Abstract: PO0294
Hemolytic Anemia, Thrombocytopenia, and Kidney Injury Associated with Cardiac Procedure: A Diagnostic Dilemma
Session Information
- AKI: Trainee Case Reports
November 04, 2021 | Location: On-Demand, Virtual Only
Abstract Time: 10:00 AM - 12:00 PM
Category: Acute Kidney Injury
- 102 AKI: Clinical, Outcomes, and Trials
Authors
- Ali, Saiyed Wajahat, University of California Davis Department of Internal Medicine, Sacramento, California, United States
- Jen, Kuang-Yu, University of California Davis, Davis, California, United States
- Ananthakrishnan, Shubha, University of California Davis Department of Internal Medicine, Sacramento, California, United States
- Wiegley, Nasim, University of California Davis Department of Internal Medicine, Sacramento, California, United States
Introduction
Acute intravascular hemolysis is a rare complication of ventricular septal defect (VSD) closure devices; however, profound thrombocytopenia is not typical. We present a case of hemolysis, thrombocytopenia, and kidney failure in a patient with recent VSD closure device placement. Although hemoglobin cast nephropathy (HCN) was considered, the patient was also newly started on ticagrelor, which has been associated with thrombotic microangiopathy (TMA). A biopsy was required for ultimate diagnosis.
Case Description
A 79-year-old woman with recent myocardial infarction (MI) underwent percutaneous coronary intervention and initiation of dual antiplatelet therapy with ticagrelor and aspirin. Subsequently she developed VSD and underwent transcatheter VSD closure device placement. Pre-procedure labs showed normal hemoglobin and platelet levels, but following the procedure she developed progressively worsening jaundice, dark urine, anemia and thrombocytopenia. Peripheral smear revealed numerous schistocytes. ADAMTS-13 activity was 27%, and serotonin release assay was negative. She required initiation of hemodialysis due to anuria. A kidney biopsy was performed, which showed widespread acute tubular injury with hemoglobin casts and without findings of TMA. Hemolysis spontaneously resolved after a few days.

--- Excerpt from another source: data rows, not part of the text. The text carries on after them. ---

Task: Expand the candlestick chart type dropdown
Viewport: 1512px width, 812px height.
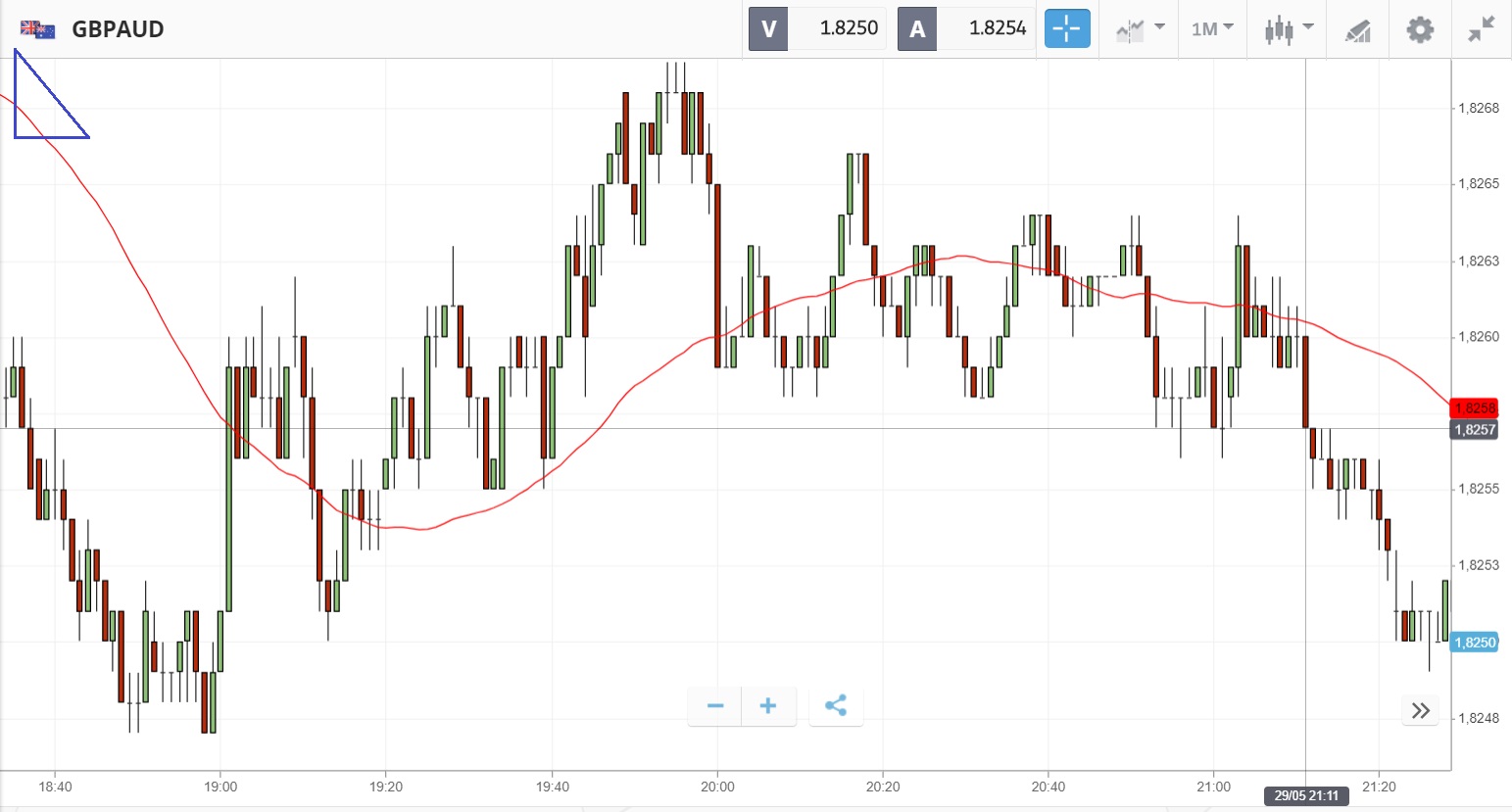Action: (1288, 29)
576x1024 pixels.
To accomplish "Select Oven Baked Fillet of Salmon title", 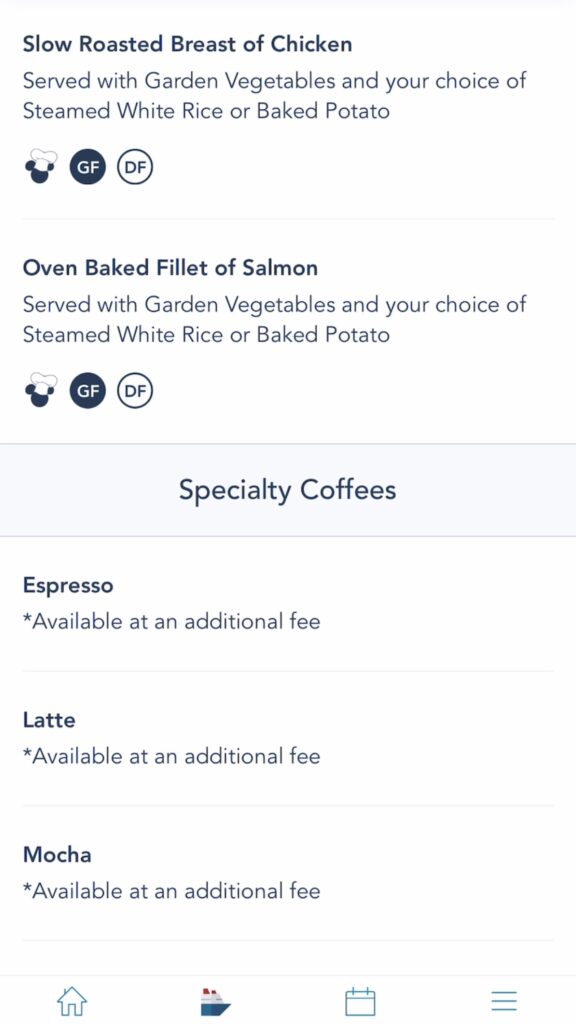I will 170,268.
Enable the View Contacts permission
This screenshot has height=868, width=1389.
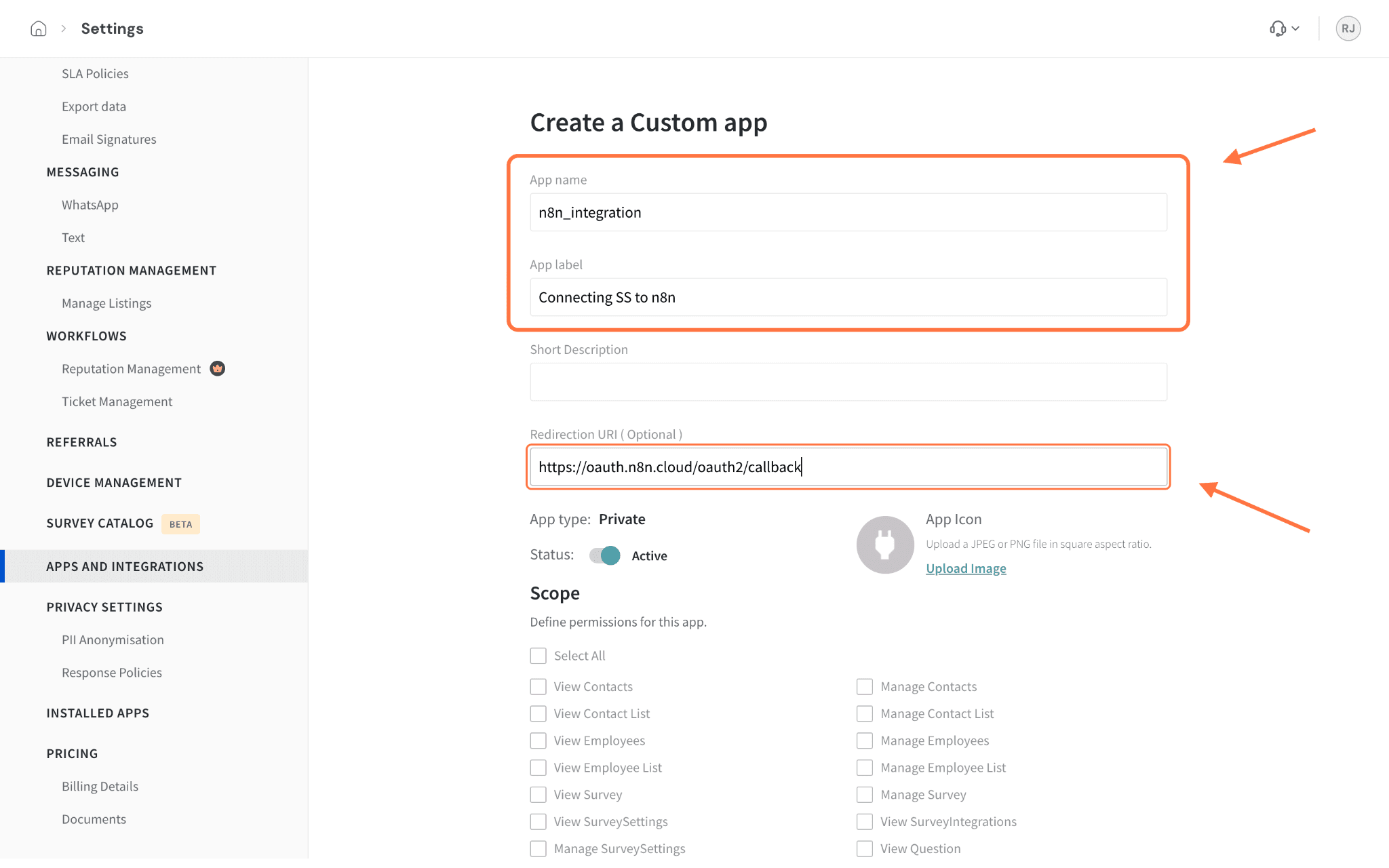[x=538, y=687]
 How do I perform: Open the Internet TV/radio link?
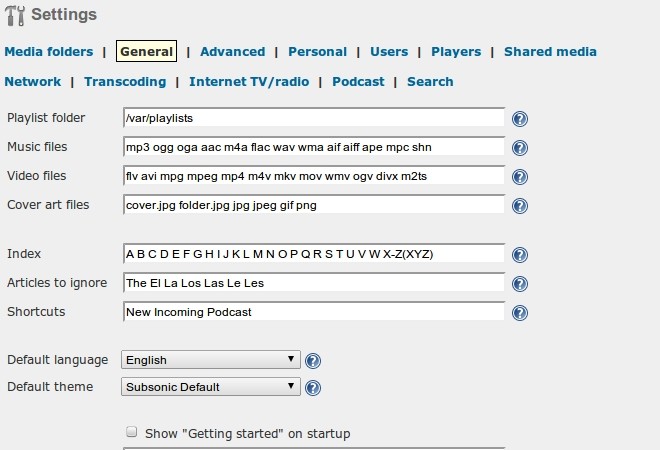coord(249,82)
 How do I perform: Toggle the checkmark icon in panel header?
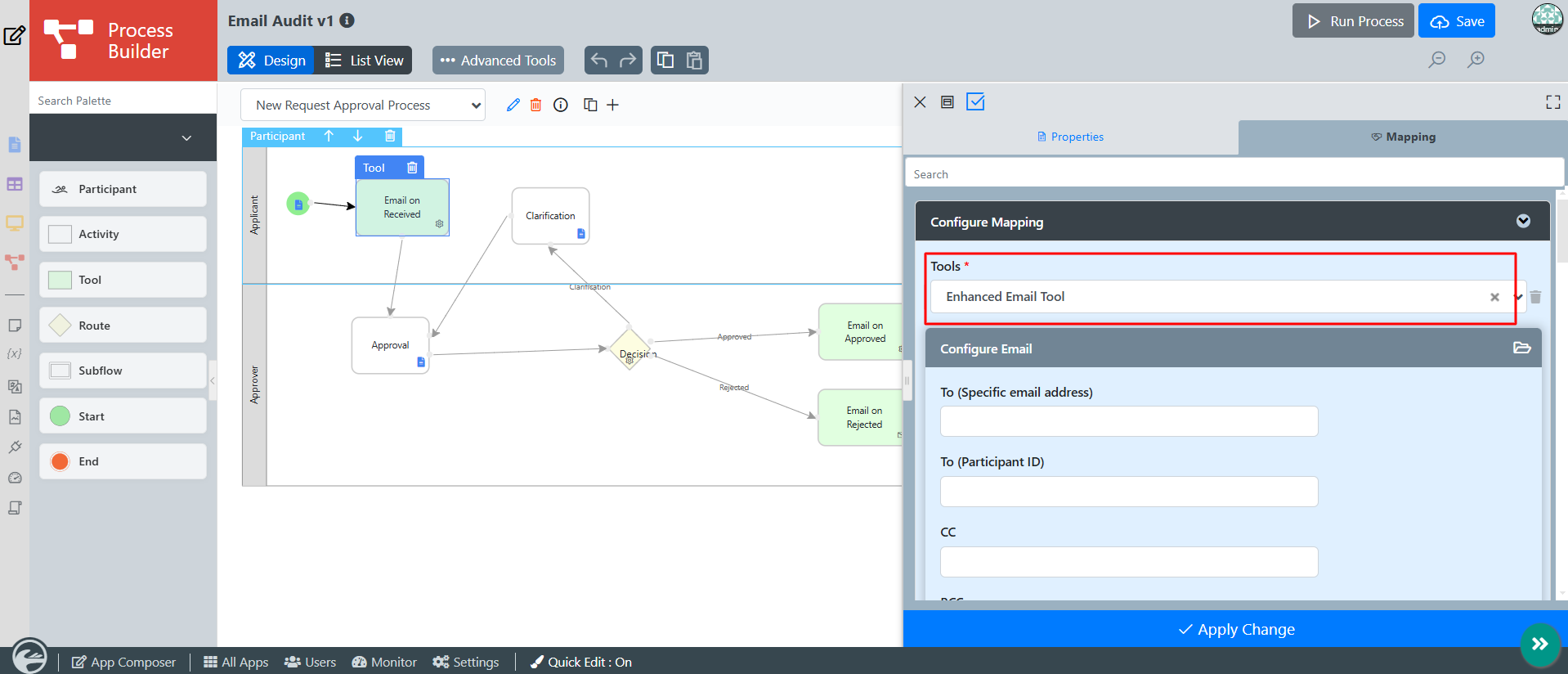[x=975, y=102]
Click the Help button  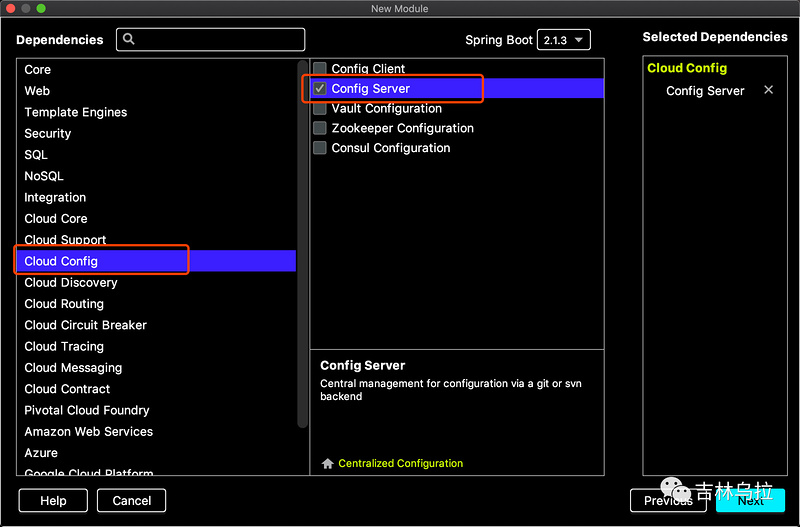[53, 500]
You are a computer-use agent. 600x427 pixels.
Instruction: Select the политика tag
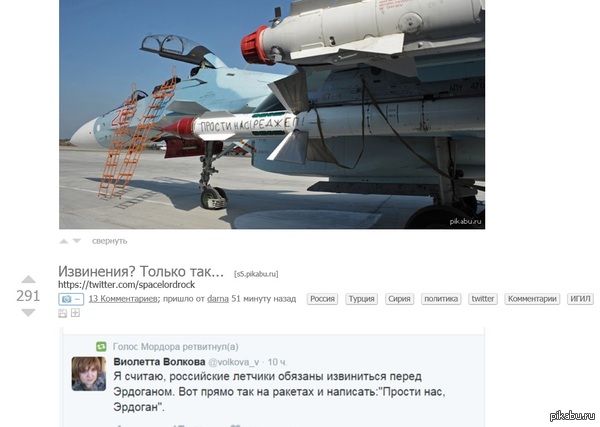click(441, 299)
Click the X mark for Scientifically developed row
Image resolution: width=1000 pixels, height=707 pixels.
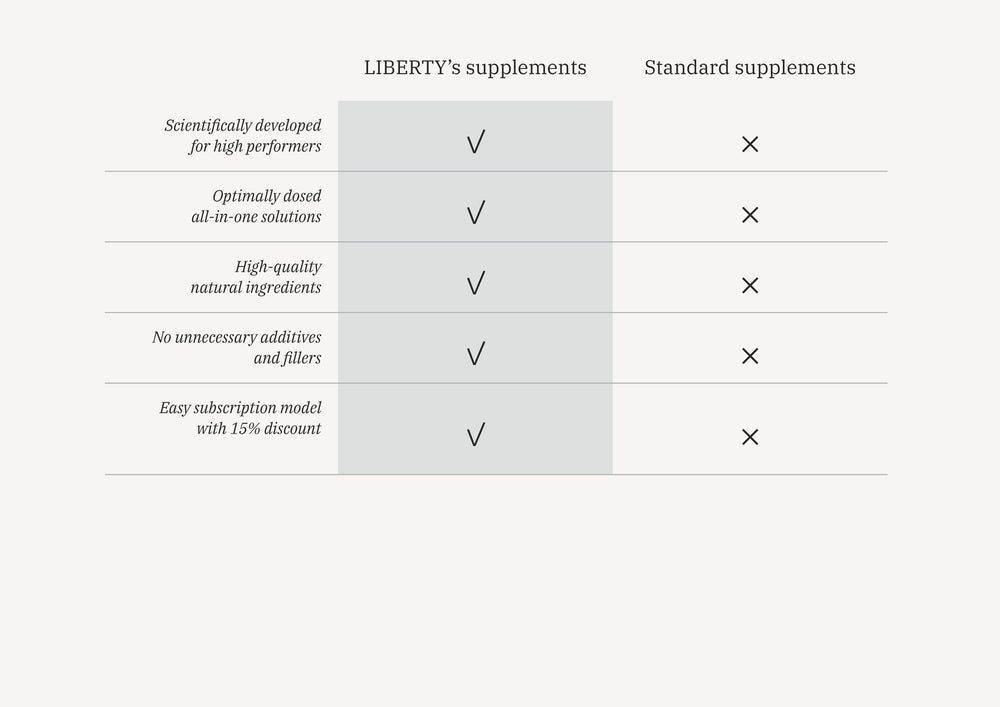tap(750, 144)
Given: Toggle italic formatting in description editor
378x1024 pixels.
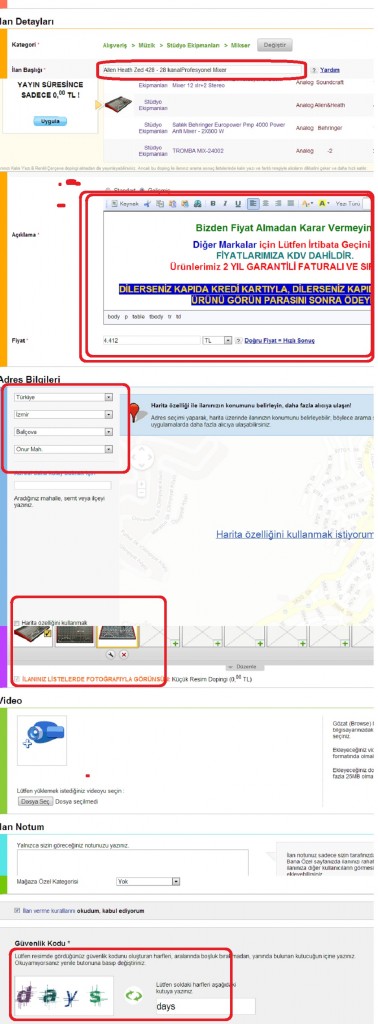Looking at the screenshot, I should (225, 204).
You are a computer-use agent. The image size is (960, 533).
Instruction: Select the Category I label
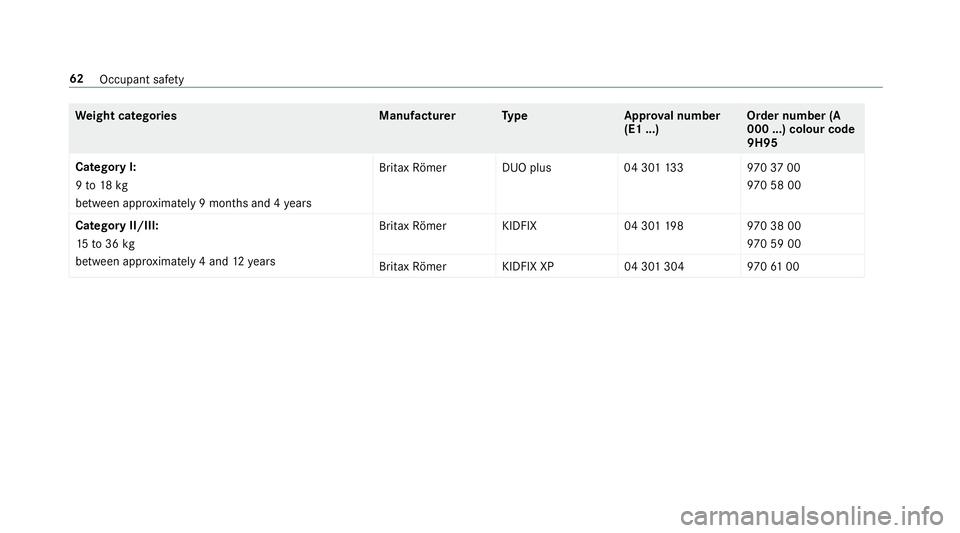click(x=106, y=167)
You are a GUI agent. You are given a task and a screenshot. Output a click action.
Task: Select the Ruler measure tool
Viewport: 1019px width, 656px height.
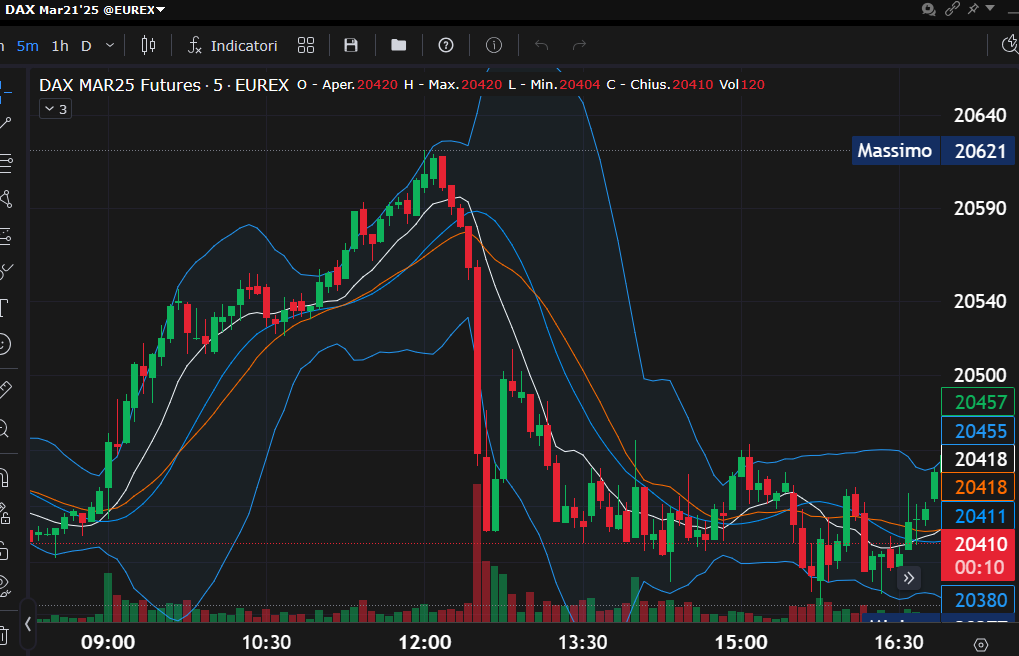5,388
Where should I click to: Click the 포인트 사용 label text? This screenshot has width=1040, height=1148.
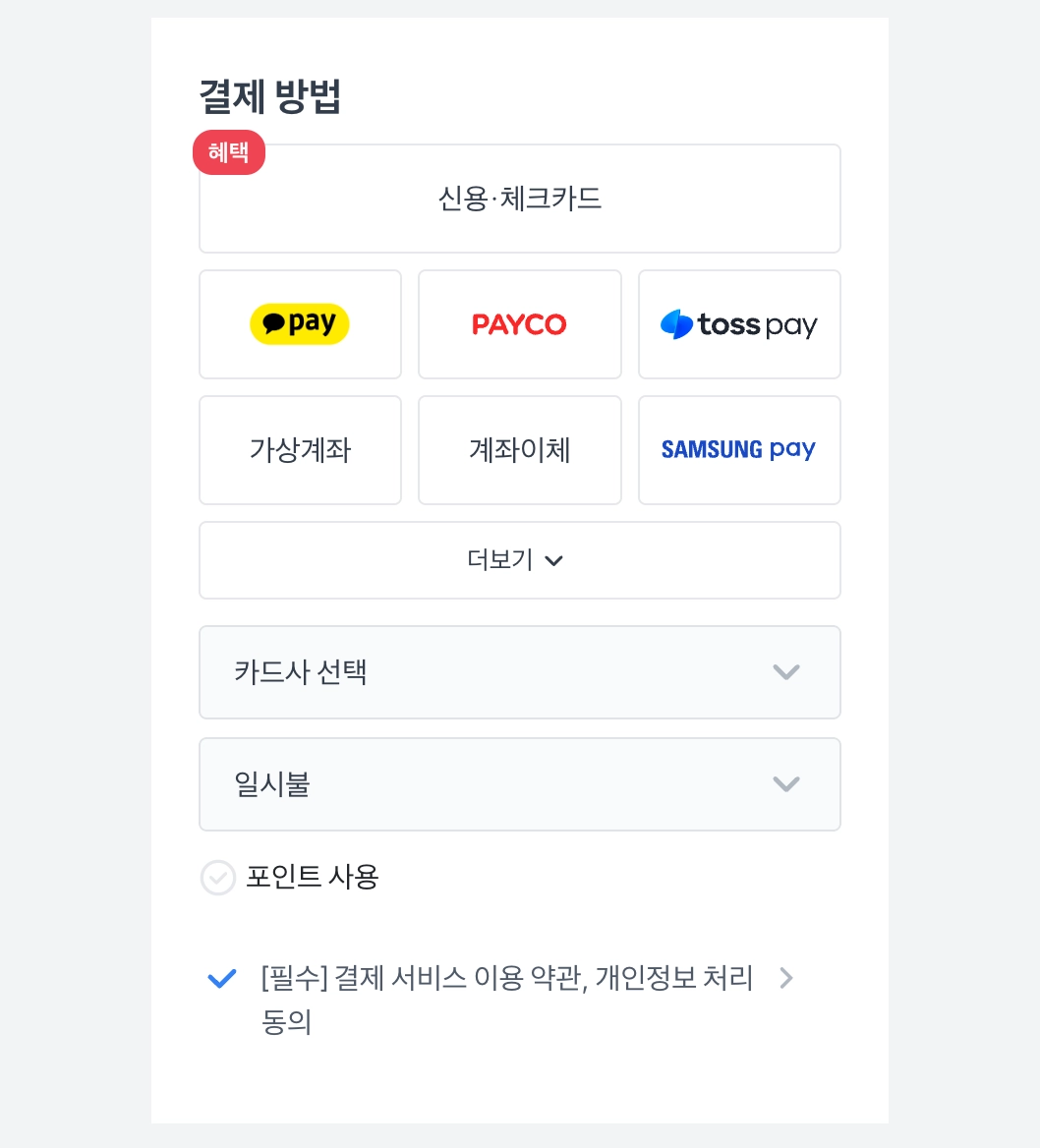click(x=312, y=877)
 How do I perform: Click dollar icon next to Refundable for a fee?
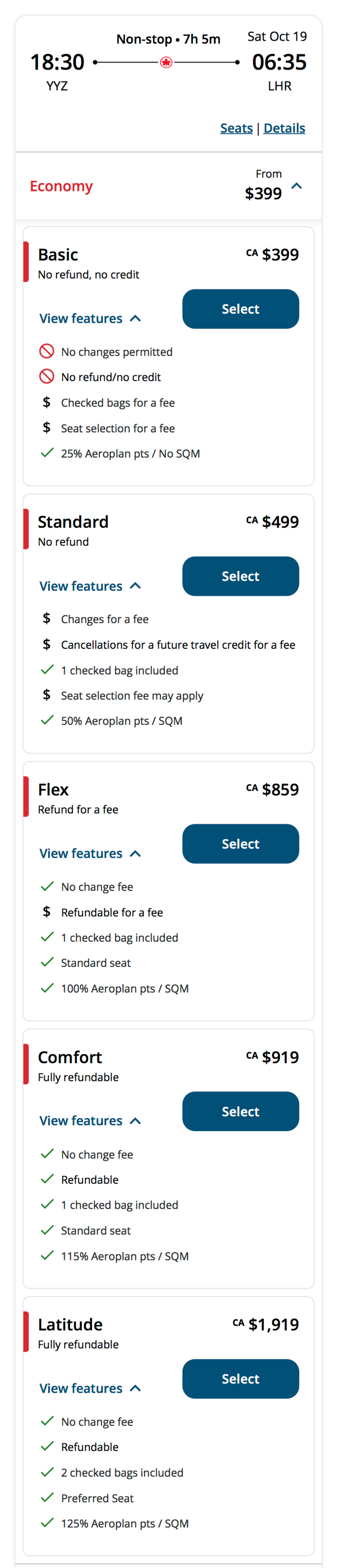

The patient remained dialysis dependent at the time of discharge.
Discussion
Intravascular hemolysis can be a rare complication of intracardiac devices as a result of high-velocity turbulent blood flow through the device or a residual shunt causing mechanical erythrocyte fragmentation. HCN can develop as a consequence of intravascular hemolysis. This case was complicated by the recent initiation of ticagrelor, which is associated with TMA. Differentiating between HCN and TMA required a kidney biopsy after careful planning due to ongoing cytopenias.